Spoofing is a pretty deceptive technique in which fraudsters trick customers into consenting transactions by mimicking trustworthy sources like a bank’s email address, phone number or website. The European Commission has acknowledged the need for additional regulations to effectively prevent and detect this type of fraud:

  • IBAN and name matching: To enhance security, ALL credit transfers will now require an IBAN/name check (also known as Confirmation of Payee). This means banks will have to verify that the account name matches the IBAN linked to the customer’s name, adding an extra layer of authentication.
  • Liability shift: In the case spoofing occurs, the liability of this authorised fraudulent transaction will reverse from users and payment service providers to the issuers.
  • Transaction monitoring: Measures to monitor transactions will be boosted, with a specific focus on identifying unusual and potentially fraudulent payment activities.
  • Legal framework: A legal framework is being established for payment service providers to share information on fraud, including data related to ongoing scams.

Advancements in open banking

Open banking, a system enabling secure sharing of a customer's financial information among banks and financial institutions, has shown its usefulness in revolutionising various financial tasks, including payments and investments. With its countless benefits, it comes as no surprise that its popularity is soaring, boasting eight million users in the UK by November 2023.

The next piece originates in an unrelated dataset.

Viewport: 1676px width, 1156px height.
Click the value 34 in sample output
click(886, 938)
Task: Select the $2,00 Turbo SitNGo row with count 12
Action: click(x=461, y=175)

In an effort to enhance the functionality of data sharing between banks and third parties, PSD3 is introducing several changes:

  • Application programming interface (APIs): The goal is to improve the adoption of open banking by improving APIs’ performance as well as removing obstacles third-party providers have accessing customer bank accounts.
  • Consumer dashboard tool: Banks and payment account providers will be required to offer a consumer dashboard tool. This tool provides customers with more visibility into companies with access to their data.

It’s important not to forget that the UK is no longer required to follow PSD3, however it’s likely it’ll alter its own rules in a very similar way. So, it's crucial that you stay informed about these upcoming changes for compliance reasons. But let's not lose sight of the main point – in this evolving payment landscape, PSD3 aims to provide protection and convenience for all merchants navigating the shifts in this complex industry. Understanding and embracing PSD3 will be essential in helping your business adapt and thrive in the changing digital world.